## Exercise requirements
Please transcribe the listing below exactly, but only from the line containing "Instruction: Click the purple" through its last line.

╭──

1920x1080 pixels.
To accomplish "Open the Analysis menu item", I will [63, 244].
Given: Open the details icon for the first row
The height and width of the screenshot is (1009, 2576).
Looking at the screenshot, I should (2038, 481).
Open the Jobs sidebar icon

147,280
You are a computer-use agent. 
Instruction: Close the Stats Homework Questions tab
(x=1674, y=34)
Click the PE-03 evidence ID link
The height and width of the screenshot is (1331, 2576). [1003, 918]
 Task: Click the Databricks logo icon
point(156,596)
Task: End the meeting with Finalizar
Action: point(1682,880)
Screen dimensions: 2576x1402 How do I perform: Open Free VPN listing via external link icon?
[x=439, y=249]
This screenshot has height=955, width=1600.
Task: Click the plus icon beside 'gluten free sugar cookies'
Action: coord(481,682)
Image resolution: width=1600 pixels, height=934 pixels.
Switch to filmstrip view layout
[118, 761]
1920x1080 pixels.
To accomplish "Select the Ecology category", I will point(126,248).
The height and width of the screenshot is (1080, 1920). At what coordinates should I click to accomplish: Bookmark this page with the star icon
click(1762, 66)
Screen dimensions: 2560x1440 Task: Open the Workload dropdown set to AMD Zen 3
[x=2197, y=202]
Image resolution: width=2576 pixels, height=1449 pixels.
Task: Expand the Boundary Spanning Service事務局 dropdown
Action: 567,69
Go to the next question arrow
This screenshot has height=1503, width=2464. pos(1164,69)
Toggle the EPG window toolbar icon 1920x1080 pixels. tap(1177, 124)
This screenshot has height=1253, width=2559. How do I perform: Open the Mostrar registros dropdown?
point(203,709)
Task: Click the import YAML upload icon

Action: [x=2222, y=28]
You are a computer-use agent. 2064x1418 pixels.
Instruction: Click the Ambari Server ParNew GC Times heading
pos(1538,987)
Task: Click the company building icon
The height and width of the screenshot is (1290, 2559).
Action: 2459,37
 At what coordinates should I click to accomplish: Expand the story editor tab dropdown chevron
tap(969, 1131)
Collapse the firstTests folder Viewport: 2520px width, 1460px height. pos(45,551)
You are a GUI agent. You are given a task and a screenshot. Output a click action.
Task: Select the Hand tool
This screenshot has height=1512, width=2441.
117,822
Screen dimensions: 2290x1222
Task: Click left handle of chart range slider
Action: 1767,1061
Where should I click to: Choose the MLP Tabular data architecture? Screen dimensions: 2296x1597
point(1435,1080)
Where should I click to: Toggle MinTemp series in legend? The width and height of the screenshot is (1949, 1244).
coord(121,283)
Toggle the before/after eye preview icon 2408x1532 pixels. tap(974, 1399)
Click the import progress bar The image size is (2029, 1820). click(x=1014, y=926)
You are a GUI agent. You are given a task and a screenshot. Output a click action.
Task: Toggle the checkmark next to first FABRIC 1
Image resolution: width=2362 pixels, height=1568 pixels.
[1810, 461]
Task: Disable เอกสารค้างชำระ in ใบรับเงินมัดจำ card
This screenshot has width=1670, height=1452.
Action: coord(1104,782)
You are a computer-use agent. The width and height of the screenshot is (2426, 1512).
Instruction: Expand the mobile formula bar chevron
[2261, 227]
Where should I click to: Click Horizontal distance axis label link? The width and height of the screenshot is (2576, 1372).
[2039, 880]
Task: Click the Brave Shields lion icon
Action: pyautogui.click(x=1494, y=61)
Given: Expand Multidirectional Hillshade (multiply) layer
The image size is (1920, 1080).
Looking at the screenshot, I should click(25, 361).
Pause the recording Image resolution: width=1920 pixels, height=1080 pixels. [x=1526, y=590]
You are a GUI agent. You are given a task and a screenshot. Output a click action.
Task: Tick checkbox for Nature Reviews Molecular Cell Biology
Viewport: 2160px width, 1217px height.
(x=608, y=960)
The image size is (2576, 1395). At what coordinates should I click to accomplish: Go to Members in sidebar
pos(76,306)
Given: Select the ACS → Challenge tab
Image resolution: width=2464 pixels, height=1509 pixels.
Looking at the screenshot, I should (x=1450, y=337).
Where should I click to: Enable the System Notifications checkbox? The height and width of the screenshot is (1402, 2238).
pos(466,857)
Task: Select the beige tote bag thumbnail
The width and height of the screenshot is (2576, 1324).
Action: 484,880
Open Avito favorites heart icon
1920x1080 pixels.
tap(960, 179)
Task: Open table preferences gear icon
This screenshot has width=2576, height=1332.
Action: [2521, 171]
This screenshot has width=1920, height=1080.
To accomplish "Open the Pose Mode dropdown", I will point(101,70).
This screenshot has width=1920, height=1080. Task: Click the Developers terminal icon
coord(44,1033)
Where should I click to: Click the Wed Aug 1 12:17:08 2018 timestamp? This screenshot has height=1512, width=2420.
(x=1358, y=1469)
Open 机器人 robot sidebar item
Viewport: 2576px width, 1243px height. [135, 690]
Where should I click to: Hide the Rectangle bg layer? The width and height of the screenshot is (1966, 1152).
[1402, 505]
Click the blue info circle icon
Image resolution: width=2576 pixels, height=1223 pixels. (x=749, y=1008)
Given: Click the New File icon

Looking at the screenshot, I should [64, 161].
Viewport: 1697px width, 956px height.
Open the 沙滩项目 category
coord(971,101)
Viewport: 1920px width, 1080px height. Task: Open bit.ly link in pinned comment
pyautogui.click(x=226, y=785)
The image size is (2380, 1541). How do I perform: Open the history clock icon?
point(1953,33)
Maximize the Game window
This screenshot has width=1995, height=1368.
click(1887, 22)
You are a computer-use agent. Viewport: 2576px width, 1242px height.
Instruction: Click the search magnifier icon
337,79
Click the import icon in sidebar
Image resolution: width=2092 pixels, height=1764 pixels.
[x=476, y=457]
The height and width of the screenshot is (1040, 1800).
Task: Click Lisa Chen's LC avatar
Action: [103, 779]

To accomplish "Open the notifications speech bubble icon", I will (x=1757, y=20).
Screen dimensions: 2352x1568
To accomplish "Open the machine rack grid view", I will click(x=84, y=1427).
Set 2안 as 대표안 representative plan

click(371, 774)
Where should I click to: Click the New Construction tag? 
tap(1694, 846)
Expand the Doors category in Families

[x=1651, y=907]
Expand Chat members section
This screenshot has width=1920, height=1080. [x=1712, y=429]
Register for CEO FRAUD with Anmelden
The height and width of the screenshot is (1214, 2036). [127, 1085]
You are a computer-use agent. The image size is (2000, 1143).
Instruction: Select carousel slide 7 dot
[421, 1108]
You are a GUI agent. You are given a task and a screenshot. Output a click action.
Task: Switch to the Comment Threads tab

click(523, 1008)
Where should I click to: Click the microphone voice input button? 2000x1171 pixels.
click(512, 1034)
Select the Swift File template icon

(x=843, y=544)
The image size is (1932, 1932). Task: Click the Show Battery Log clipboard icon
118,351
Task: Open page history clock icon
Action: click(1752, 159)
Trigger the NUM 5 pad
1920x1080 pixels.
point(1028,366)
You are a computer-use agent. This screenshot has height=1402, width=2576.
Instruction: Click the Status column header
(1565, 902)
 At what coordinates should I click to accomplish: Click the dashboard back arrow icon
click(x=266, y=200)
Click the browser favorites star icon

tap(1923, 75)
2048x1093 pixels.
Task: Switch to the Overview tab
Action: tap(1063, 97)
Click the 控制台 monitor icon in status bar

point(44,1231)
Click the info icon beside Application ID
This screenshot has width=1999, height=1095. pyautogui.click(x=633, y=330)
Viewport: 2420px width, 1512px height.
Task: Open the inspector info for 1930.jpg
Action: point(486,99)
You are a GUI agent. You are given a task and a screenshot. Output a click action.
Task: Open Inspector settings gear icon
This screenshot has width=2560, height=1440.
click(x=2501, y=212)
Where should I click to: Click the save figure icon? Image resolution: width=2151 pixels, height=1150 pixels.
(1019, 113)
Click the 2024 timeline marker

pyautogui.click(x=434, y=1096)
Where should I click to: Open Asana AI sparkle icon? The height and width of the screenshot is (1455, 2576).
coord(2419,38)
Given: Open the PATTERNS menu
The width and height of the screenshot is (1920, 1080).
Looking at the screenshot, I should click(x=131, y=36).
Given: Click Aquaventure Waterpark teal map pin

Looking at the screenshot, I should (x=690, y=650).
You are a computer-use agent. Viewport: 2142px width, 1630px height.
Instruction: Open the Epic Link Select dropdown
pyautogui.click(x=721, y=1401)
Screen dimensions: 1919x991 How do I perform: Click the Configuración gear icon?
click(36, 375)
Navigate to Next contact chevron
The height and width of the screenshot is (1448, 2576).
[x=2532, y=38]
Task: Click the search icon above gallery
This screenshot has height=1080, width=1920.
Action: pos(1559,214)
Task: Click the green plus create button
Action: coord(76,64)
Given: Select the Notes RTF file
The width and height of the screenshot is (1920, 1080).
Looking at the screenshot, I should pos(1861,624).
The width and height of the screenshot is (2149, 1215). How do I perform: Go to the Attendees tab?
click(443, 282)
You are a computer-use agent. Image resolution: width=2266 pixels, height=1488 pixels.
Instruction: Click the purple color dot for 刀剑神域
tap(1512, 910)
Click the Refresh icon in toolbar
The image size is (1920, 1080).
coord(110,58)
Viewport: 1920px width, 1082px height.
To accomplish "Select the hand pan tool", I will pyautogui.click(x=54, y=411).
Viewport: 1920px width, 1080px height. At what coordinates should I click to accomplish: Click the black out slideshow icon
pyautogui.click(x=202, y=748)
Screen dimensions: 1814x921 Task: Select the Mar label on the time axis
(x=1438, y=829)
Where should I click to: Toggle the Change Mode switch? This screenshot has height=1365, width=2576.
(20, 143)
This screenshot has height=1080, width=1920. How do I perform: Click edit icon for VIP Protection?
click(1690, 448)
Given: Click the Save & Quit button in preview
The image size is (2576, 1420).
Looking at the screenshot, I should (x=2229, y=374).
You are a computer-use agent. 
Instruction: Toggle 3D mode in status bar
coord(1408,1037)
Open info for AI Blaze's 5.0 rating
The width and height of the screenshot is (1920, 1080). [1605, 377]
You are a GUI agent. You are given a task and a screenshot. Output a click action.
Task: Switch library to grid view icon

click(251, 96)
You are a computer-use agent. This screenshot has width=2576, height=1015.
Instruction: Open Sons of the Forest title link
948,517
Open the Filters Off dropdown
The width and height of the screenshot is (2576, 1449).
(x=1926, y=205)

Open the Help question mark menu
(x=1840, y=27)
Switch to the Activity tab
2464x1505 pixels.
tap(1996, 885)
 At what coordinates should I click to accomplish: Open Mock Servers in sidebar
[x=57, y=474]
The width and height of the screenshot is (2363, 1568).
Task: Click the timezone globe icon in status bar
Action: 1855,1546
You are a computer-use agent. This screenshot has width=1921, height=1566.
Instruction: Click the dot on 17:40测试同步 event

╰──

## Task answer
Instruction: Click the purple color dot for 刀剑神域
tap(1512, 910)
Click the Refresh icon in toolbar
The image size is (1920, 1080).
coord(110,58)
Viewport: 1920px width, 1082px height.
To accomplish "Select the hand pan tool", I will pyautogui.click(x=54, y=411).
Viewport: 1920px width, 1080px height. At what coordinates should I click to accomplish: Click the black out slideshow icon
pyautogui.click(x=202, y=748)
Screen dimensions: 1814x921 Task: Select the Mar label on the time axis
(x=1438, y=829)
Where should I click to: Toggle the Change Mode switch? This screenshot has height=1365, width=2576.
(20, 143)
This screenshot has height=1080, width=1920. How do I perform: Click edit icon for VIP Protection?
click(1690, 448)
Given: Click the Save & Quit button in preview
The image size is (2576, 1420).
Looking at the screenshot, I should (x=2229, y=374).
You are a computer-use agent. 
Instruction: Toggle 3D mode in status bar
coord(1408,1037)
Open info for AI Blaze's 5.0 rating
The width and height of the screenshot is (1920, 1080). [1605, 377]
You are a GUI agent. You are given a task and a screenshot. Output a click action.
Task: Switch library to grid view icon

click(251, 96)
You are a computer-use agent. This screenshot has width=2576, height=1015.
Instruction: Open Sons of the Forest title link
948,517
Open the Filters Off dropdown
The width and height of the screenshot is (2576, 1449).
(x=1926, y=205)

Open the Help question mark menu
(x=1840, y=27)
Switch to the Activity tab
2464x1505 pixels.
tap(1996, 885)
 At what coordinates should I click to accomplish: Open Mock Servers in sidebar
[x=57, y=474]
The width and height of the screenshot is (2363, 1568).
Task: Click the timezone globe icon in status bar
Action: 1855,1546
You are a computer-use agent. This screenshot has width=1921, height=1566.
Instruction: Click the dot on 17:40测试同步 event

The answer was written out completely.